FOTO : Seorang suami berinisial SN, yang dilaporkan istrinya karena KDRT [ ist ]
redaksi – radarkalbar.com
SANGGAU – Rumah seharusnya menjadi tempat berlindung, wadah cinta tumbuh dan bahu saling menopang.
Namun, bagi NFI, seorang istri di Desa Semerangkai, Kecamatan Kapuas, Kabupaten Sanggau, Kalimantan Barat, rumah justru menjadi saksi bisu atas kekerasan yang dialaminya dari orang yang seharusnya paling ia percaya dan melindungi dirinya.
Pada Selasa (8/4/2025) siang, sekitar pukul 14.30 WIB, suasana di sebuah rumah pada wilayah CF Afdeling 1 Rimba Belian berubah mencekam.
Perempuan yang sehari-hari mengurus rumah tangga itu, hanya karena meminta suaminya berinisial BN, untuk mulai bekerja, justru harus menerima bogem mentah di wajahnya.
Pukulan telak itu datang dari tangan suaminya sendiri, BN, yang tersulut emosi.
Tak hanya wajah, bagian belakang kepala NFI pun membengkak akibat benturan. Sementara itu, luka di bagian dalam hidung menjadi saksi bisu betapa kerasnya kekerasan itu dilakukan.
Tapi luka paling dalam bukan di tubuh melainkan di hati, di mana kepercayaannya selama ini bukan lagi retak. Namun, hancur berkeping-keping.
Tak ingin terus menjadi korban, keesokan harinya, pada Rabu (9/4/2025), sekitar pukul 12.50 WIB, NFI dengan langkah berani mendatangi SPKT Polres Sanggau.

**DATA YANG DIBERIKAN:**

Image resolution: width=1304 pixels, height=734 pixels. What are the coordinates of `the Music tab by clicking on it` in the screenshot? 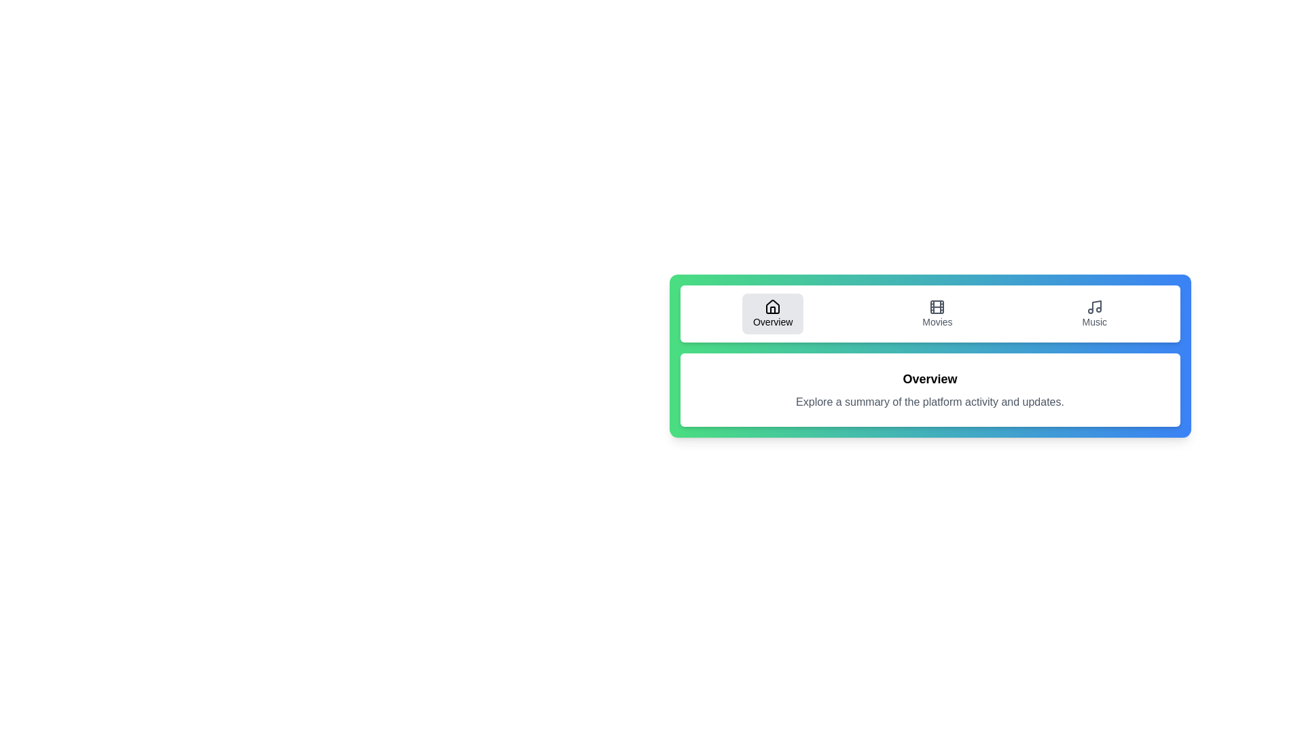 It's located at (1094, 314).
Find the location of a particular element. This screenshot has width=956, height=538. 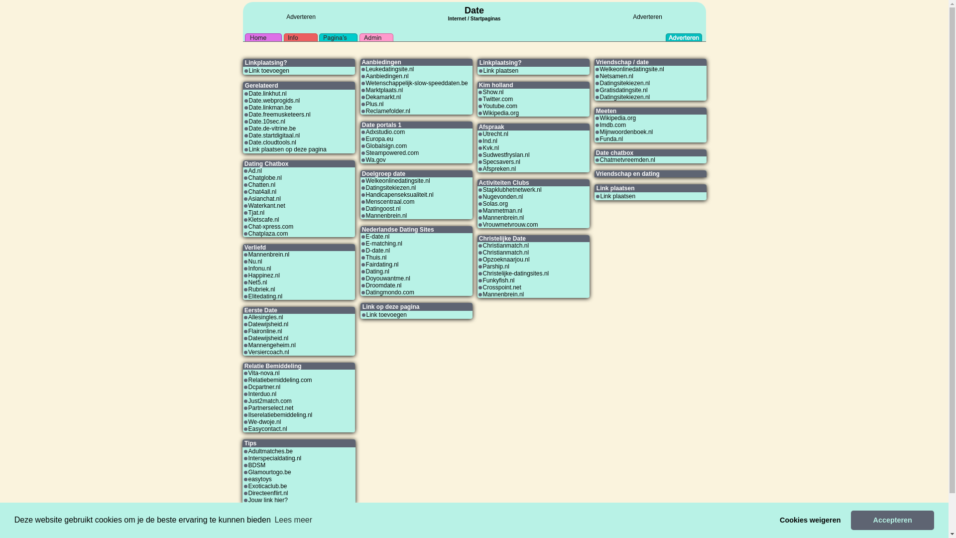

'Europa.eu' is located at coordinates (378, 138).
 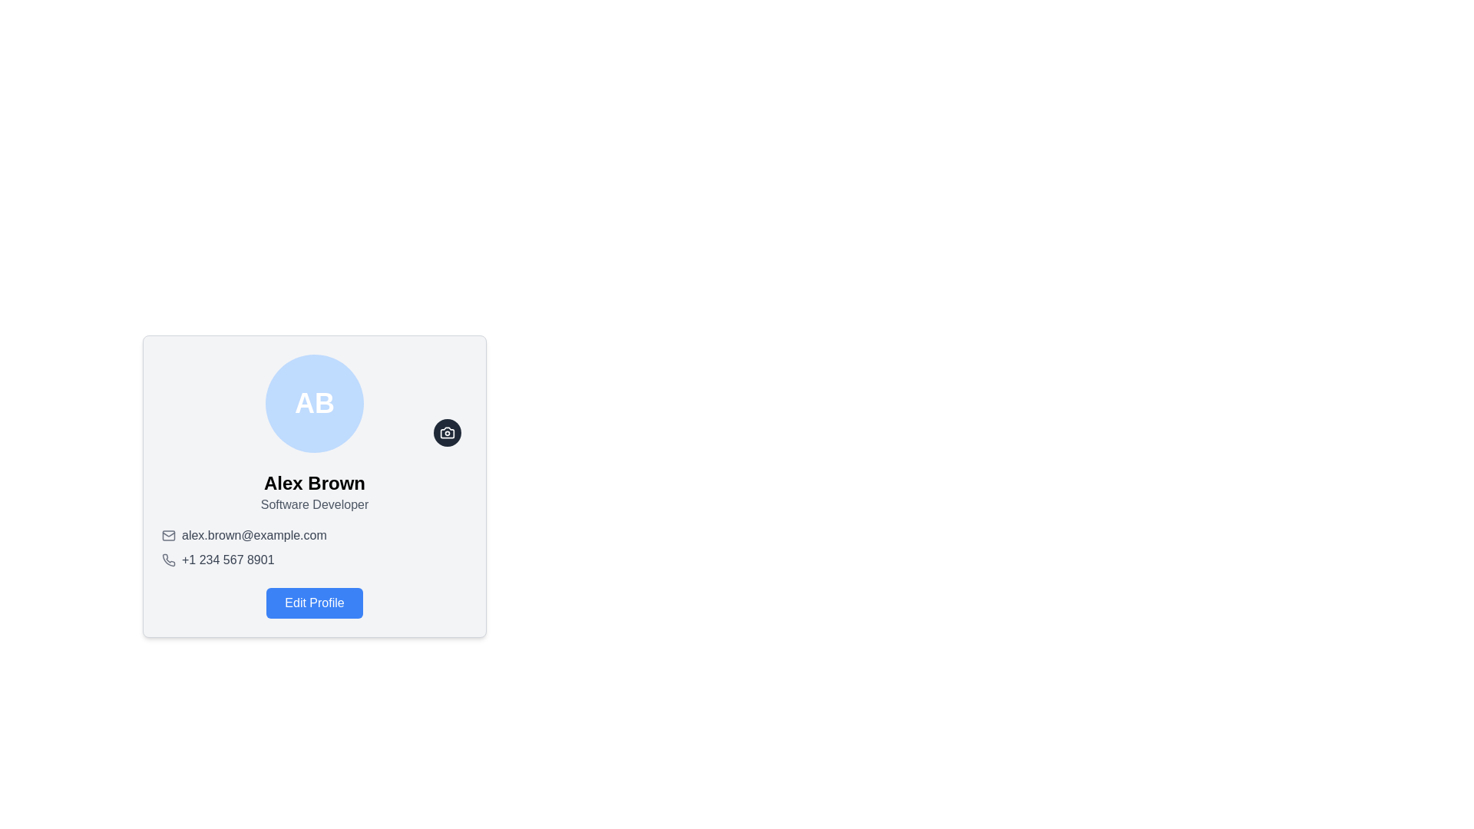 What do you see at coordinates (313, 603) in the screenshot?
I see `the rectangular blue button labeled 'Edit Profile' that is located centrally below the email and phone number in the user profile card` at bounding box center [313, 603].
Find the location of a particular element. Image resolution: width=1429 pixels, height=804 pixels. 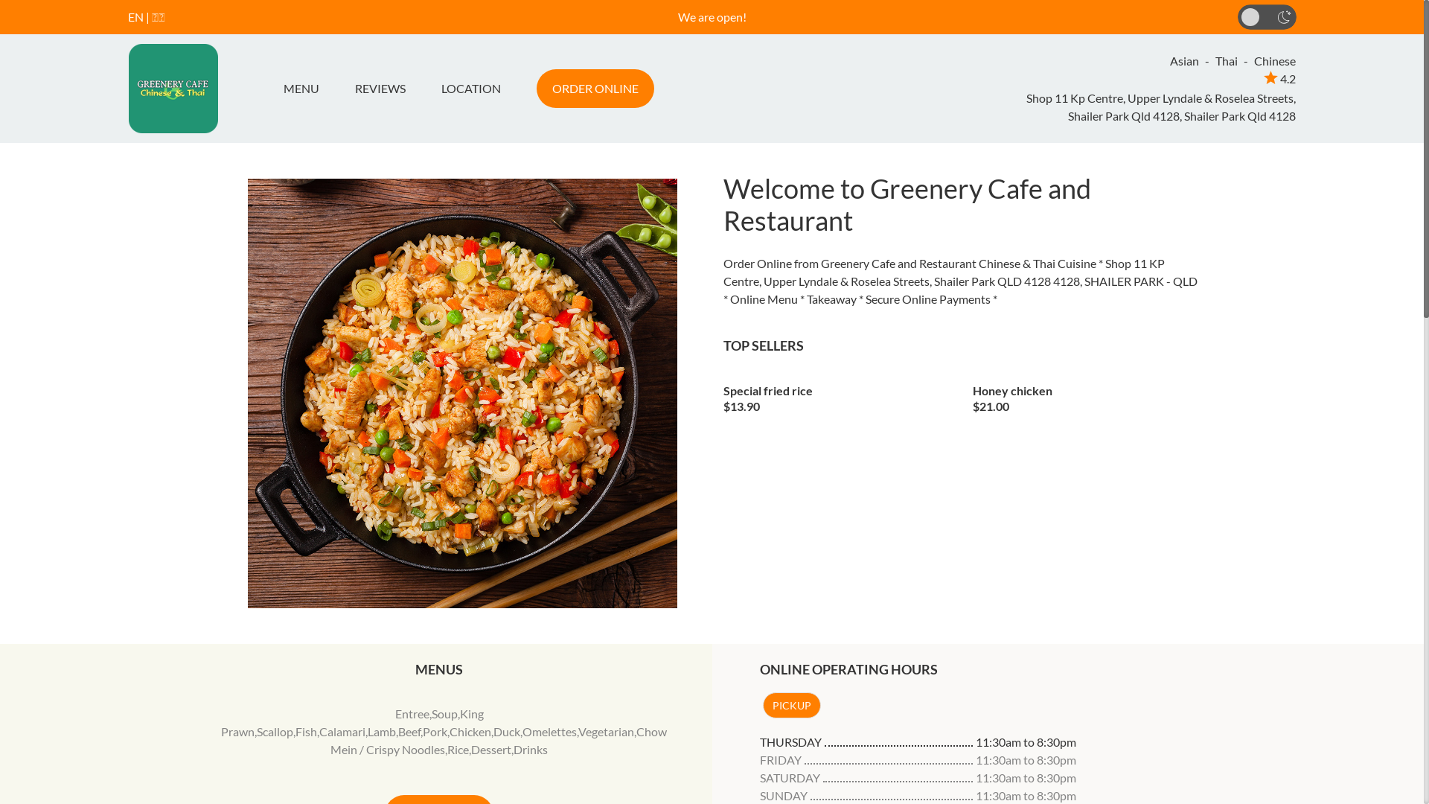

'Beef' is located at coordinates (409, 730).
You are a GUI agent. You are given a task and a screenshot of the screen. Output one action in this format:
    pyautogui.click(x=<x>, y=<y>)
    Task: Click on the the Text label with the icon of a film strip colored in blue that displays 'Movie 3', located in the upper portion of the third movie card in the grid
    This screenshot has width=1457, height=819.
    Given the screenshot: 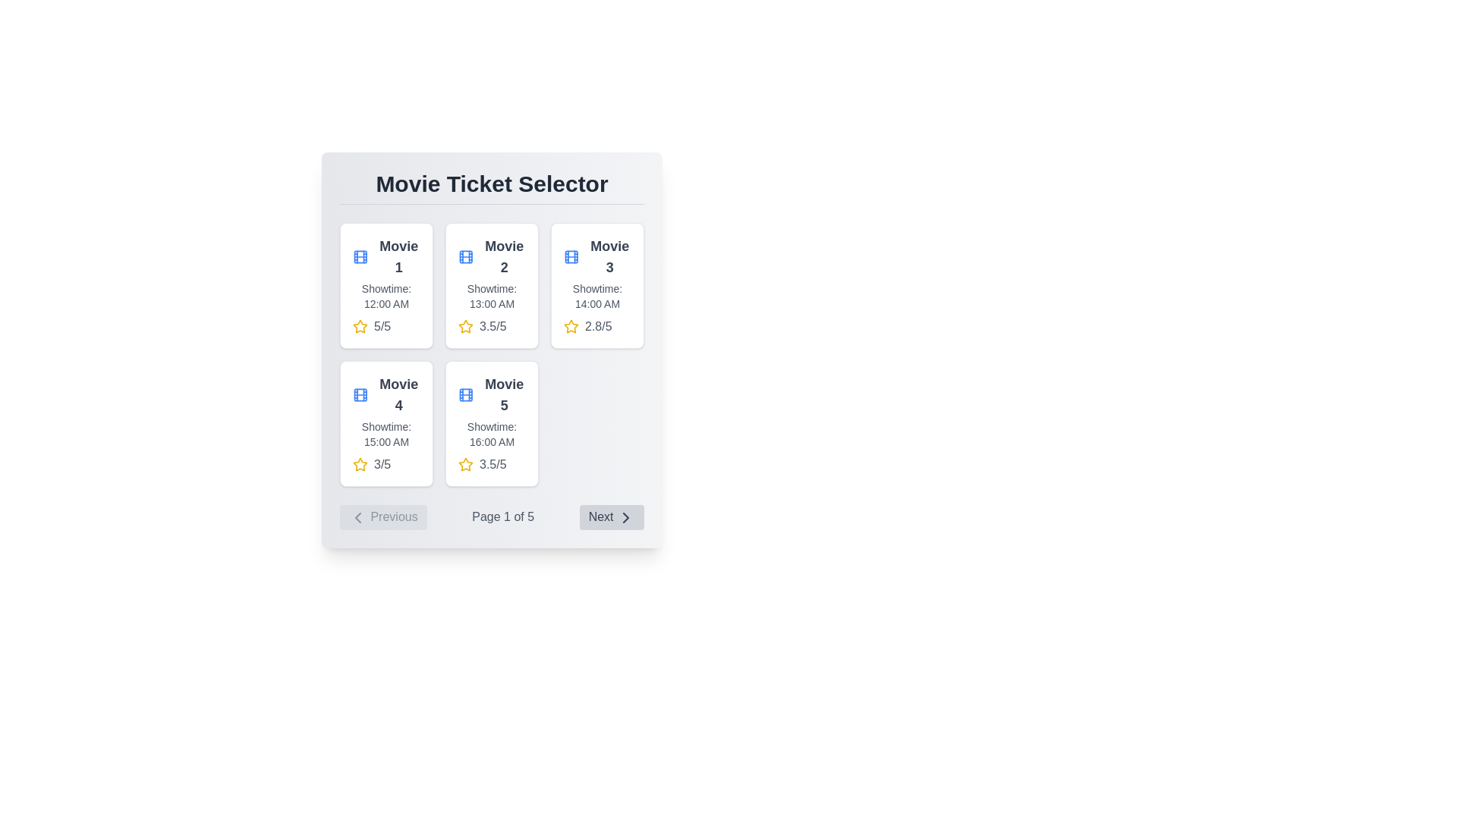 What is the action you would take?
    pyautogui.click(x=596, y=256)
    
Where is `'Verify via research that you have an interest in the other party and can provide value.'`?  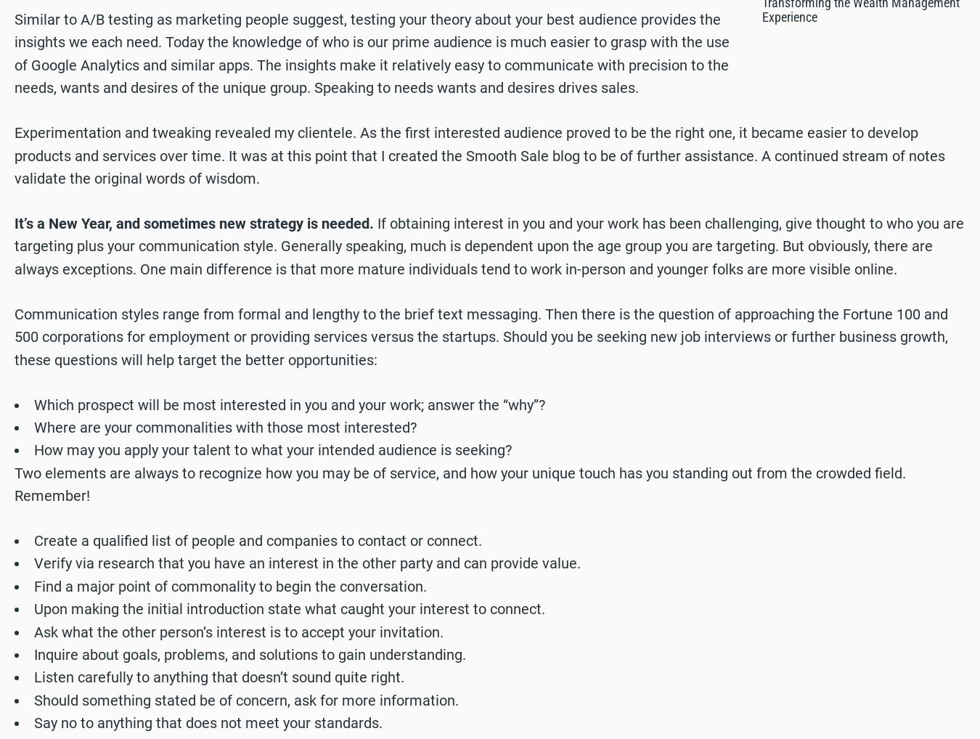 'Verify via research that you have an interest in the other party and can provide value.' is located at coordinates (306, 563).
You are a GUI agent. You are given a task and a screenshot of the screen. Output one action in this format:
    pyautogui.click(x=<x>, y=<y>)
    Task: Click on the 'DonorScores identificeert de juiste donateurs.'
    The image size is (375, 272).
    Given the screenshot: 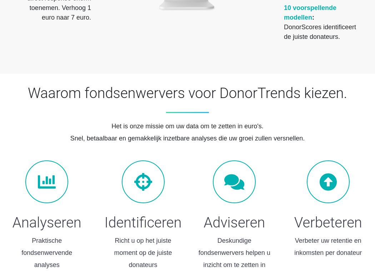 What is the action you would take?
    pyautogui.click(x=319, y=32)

**TUGAS LATIHAN:**
1 - Ubahlah paragraf dalam kutipan berita yang diawali "Tak hanya wajah" menjadi daftar singkat tanpa menghilangkan fakta pokoknya.
2 - Jawablah pertanyaan berikut berdasarkan kutipan berita.
(a) Di desa mana NFI tinggal?
(b) Apa yang diminta NFI kepada suaminya sebelum ia dipukul?
(c) Ke mana NFI pergi pada Rabu (9/4/2025)?
3 - Salinlah kutipan berita itu dengan tepat, mulai dari kata-kata "Pukulan telak itu" dan berhenti setelah kata-kata "SPKT Polres Sanggau.".

**JAWABAN YANG DIHARAPKAN:**
1 -
- Wajah NFI terluka.
- Bagian belakang kepala NFI membengkak akibat benturan.
- Bagian dalam hidungnya terluka, menandakan kerasnya kekerasan yang dilakukan.

2 -
(a) Desa Semerangkai, Kecamatan Kapuas, Kabupaten Sanggau, Kalimantan Barat.
(b) Agar suaminya mulai bekerja.
(c) Ke SPKT Polres Sanggau.

3 -
Pukulan telak itu datang dari tangan suaminya sendiri, BN, yang tersulut emosi.
Tak hanya wajah, bagian belakang kepala NFI pun membengkak akibat benturan. Sementara itu, luka di bagian dalam hidung menjadi saksi bisu betapa kerasnya kekerasan itu dilakukan.
Tapi luka paling dalam bukan di tubuh melainkan di hati, di mana kepercayaannya selama ini bukan lagi retak. Namun, hancur berkeping-keping.
Tak ingin terus menjadi korban, keesokan harinya, pada Rabu (9/4/2025), sekitar pukul 12.50 WIB, NFI dengan langkah berani mendatangi SPKT Polres Sanggau.